TO DO: The output must consist only of the lines from the one with "Screen dimensions: 692x389" through the end of the listing, restated exactly and free of pictures.

----- TASK INPUT -----

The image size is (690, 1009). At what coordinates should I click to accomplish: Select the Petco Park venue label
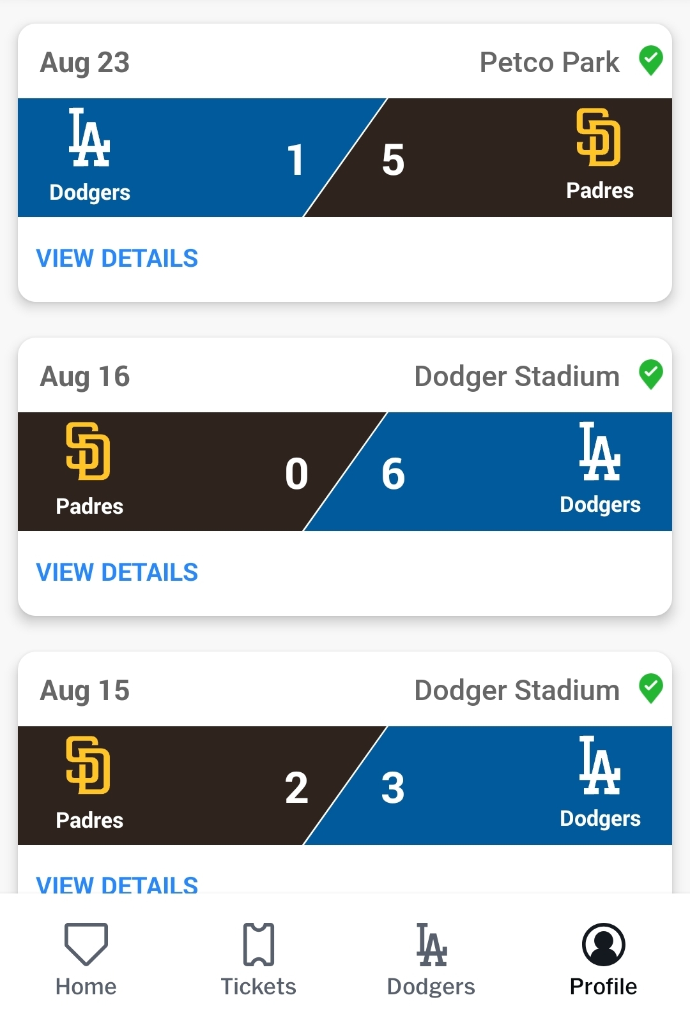pos(549,63)
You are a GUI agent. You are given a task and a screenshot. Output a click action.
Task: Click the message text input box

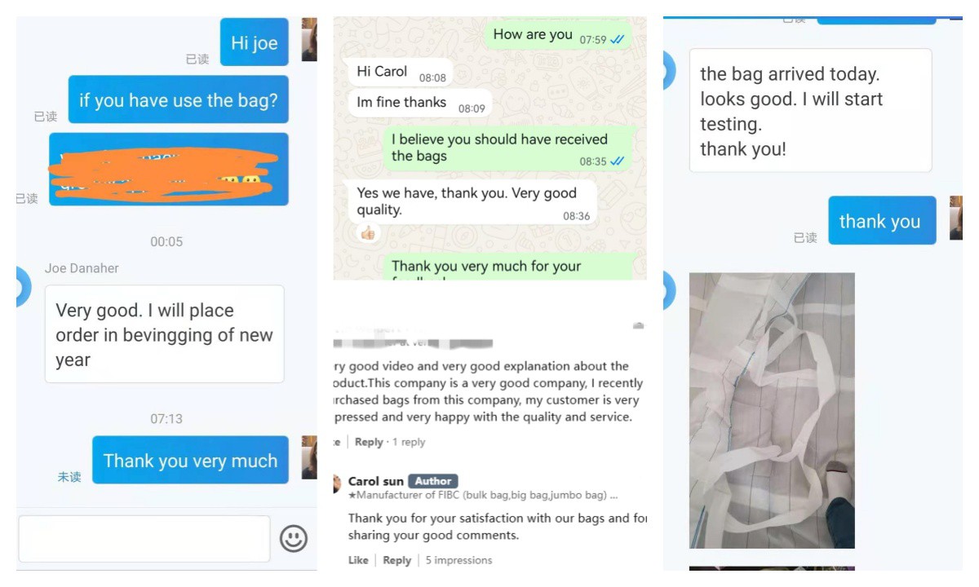144,539
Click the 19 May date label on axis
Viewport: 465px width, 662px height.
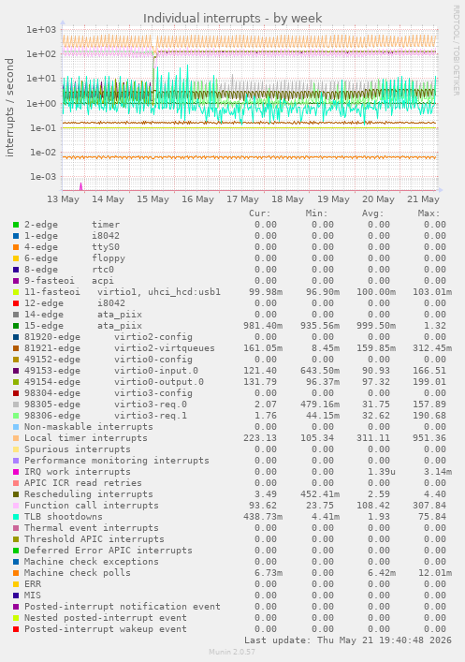click(x=333, y=199)
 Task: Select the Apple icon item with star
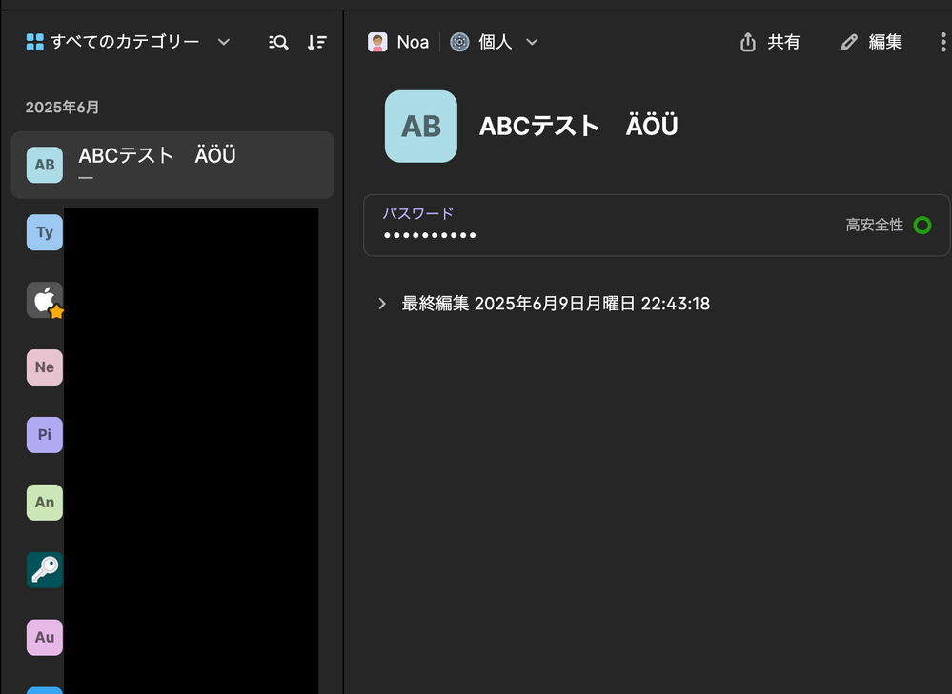44,300

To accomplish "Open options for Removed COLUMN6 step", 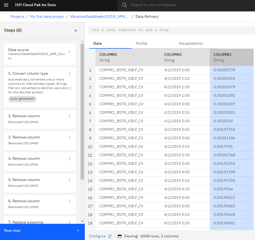I will [69, 159].
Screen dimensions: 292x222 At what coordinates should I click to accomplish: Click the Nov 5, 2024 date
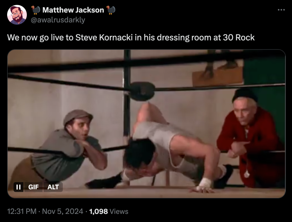pos(63,211)
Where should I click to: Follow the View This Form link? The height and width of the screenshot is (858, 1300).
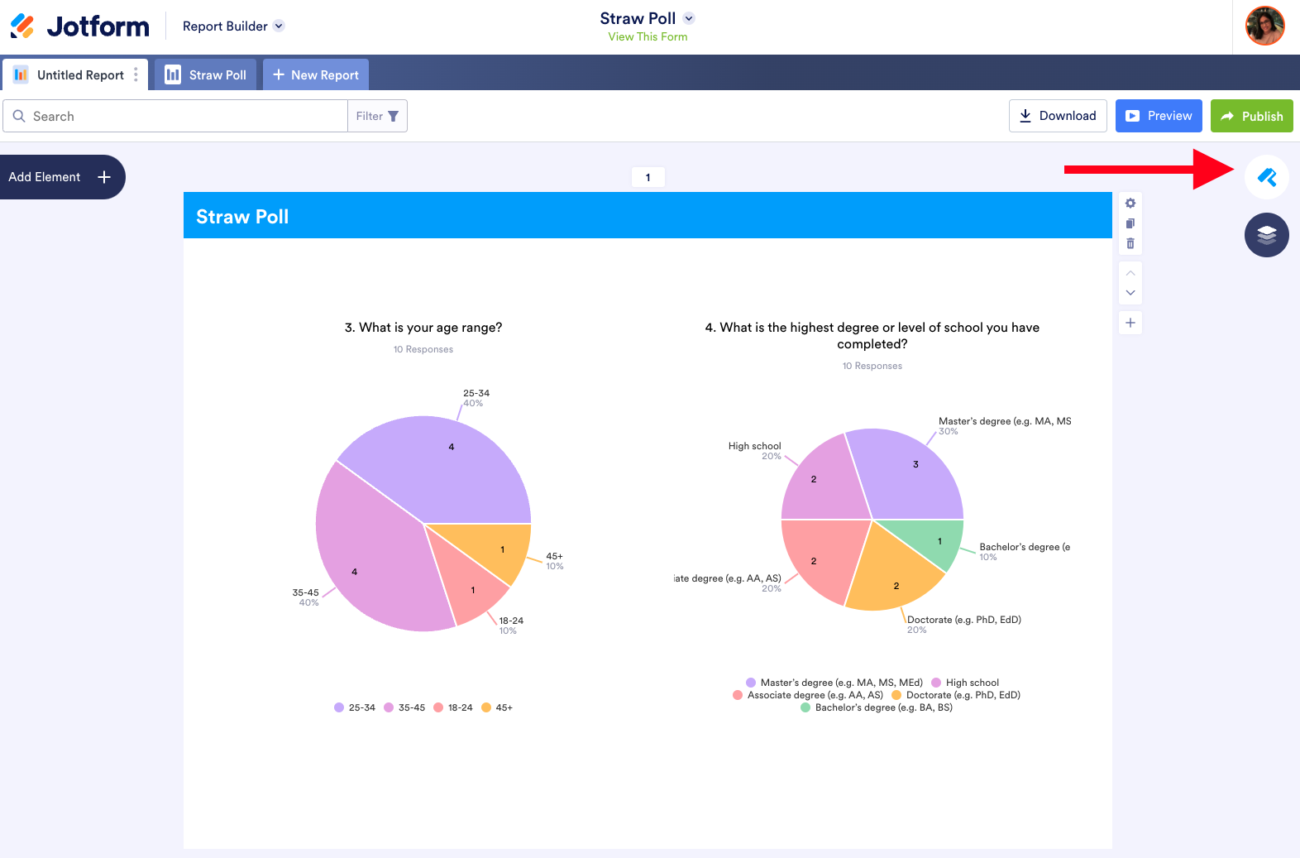click(648, 36)
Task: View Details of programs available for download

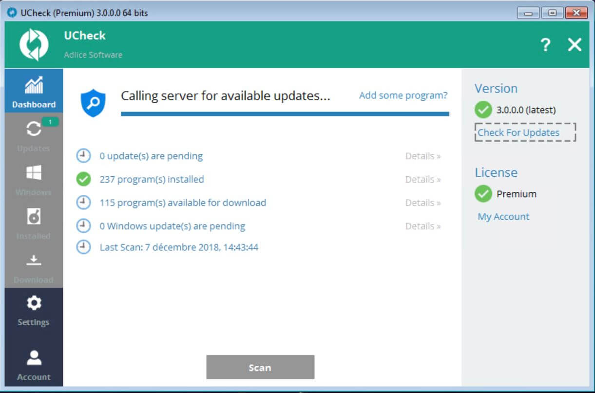Action: pyautogui.click(x=422, y=203)
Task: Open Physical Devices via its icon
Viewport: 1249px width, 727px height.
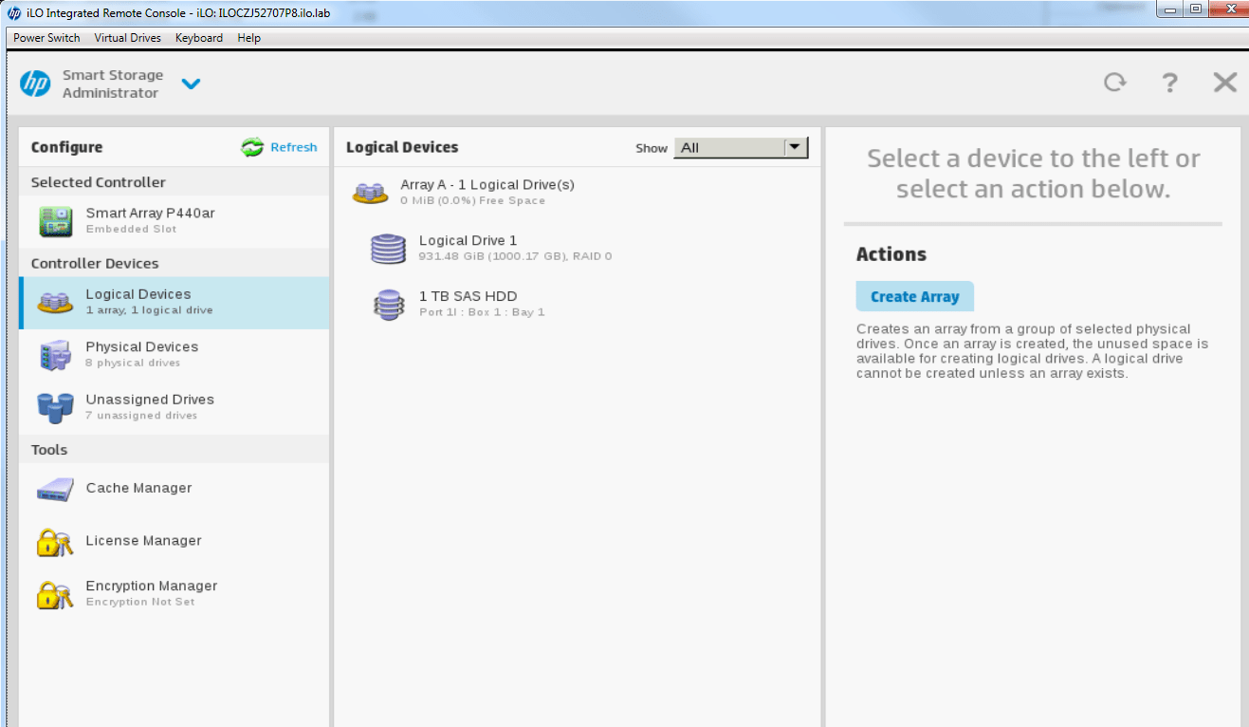Action: pyautogui.click(x=55, y=355)
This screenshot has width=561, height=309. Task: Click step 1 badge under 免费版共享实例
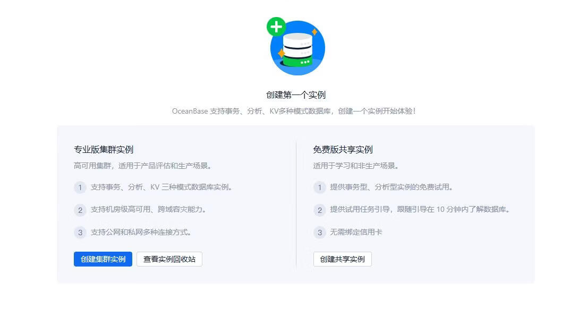[x=319, y=187]
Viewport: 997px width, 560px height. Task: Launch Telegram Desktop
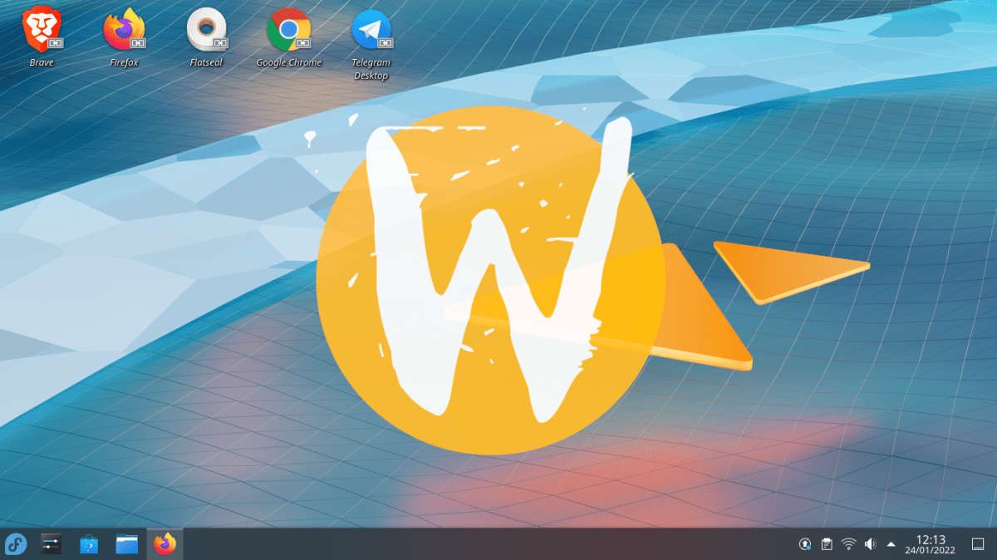371,29
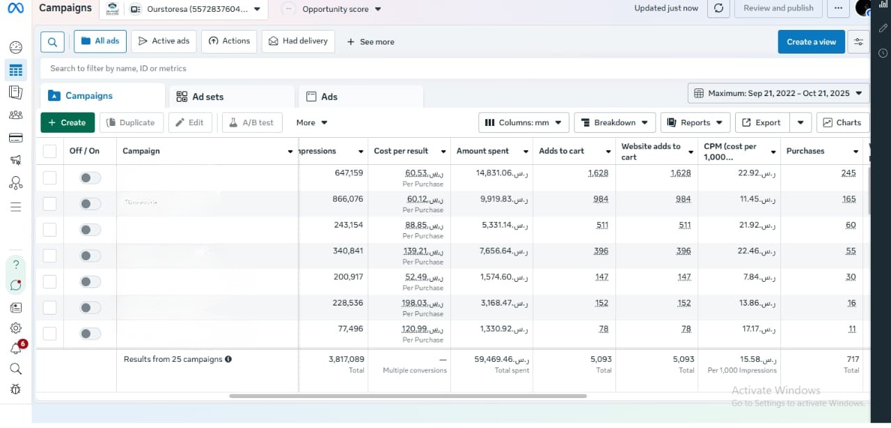Tick the checkbox for the second campaign row

[49, 204]
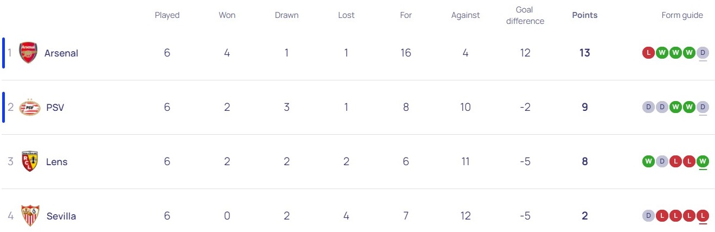Click Arsenal's underlined latest form badge (D)
Viewport: 715px width, 232px height.
(x=703, y=53)
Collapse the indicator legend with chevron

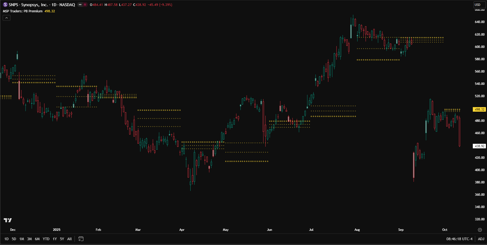coord(7,18)
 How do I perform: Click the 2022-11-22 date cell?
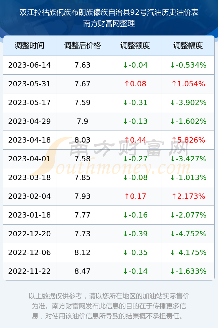click(30, 271)
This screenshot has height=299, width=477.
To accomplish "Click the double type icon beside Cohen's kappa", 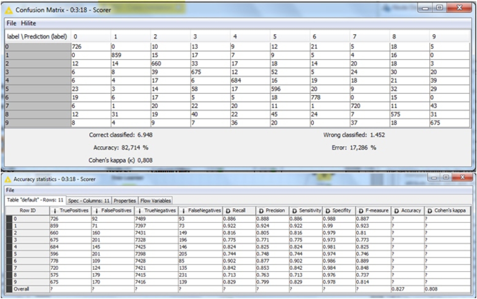I will click(430, 210).
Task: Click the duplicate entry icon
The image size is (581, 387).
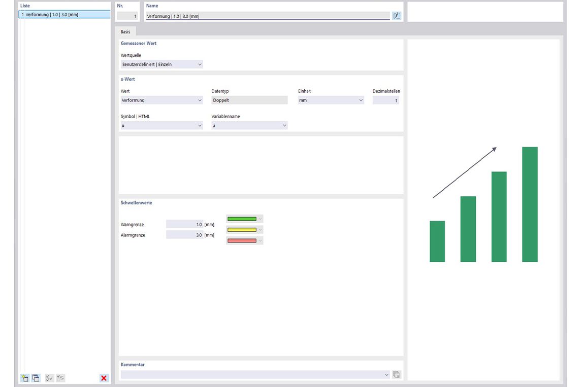Action: pos(36,378)
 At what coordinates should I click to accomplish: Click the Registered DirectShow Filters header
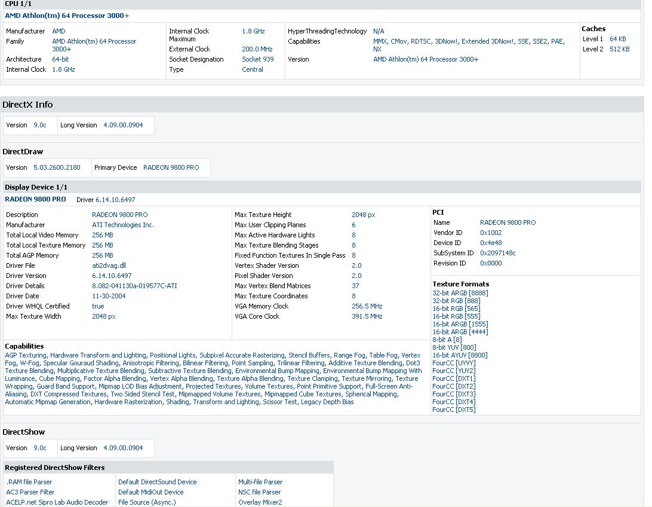pos(54,468)
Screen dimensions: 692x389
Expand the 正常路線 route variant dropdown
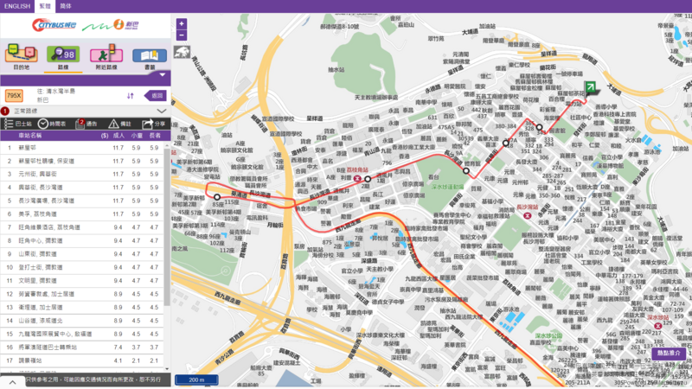[x=162, y=111]
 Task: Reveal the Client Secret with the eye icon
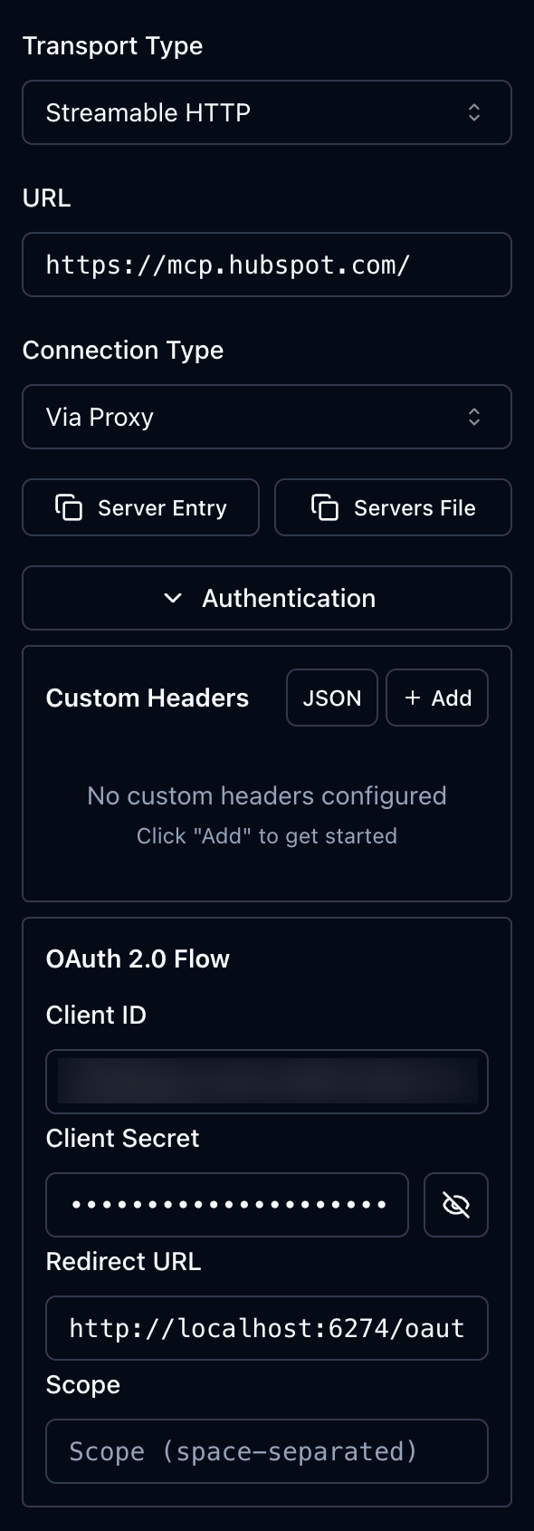point(455,1205)
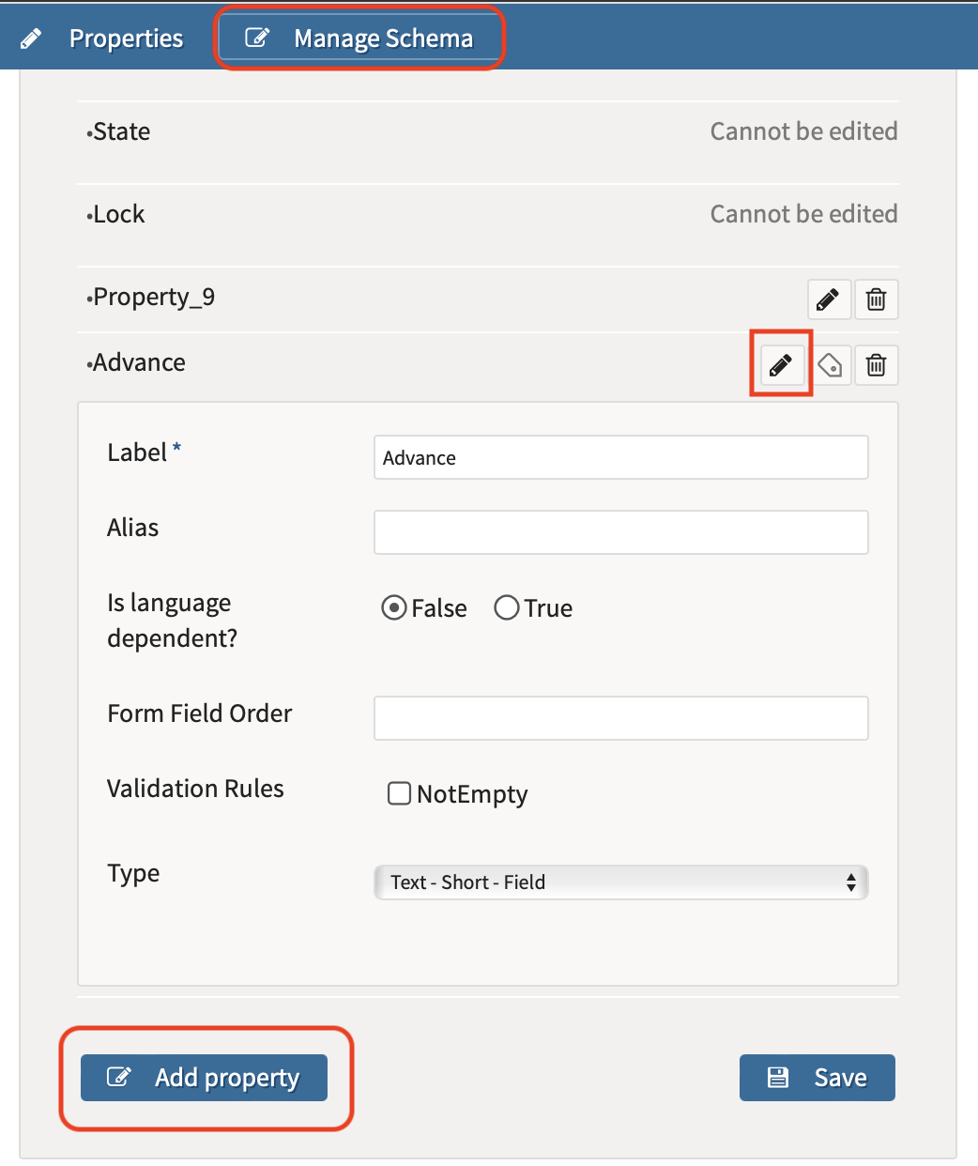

-----

TASK ANSWER:
Screen dimensions: 692x389
Expand the 正常路線 route variant dropdown
[x=162, y=111]
 Task: Reveal the Client Secret with the eye icon
point(455,1205)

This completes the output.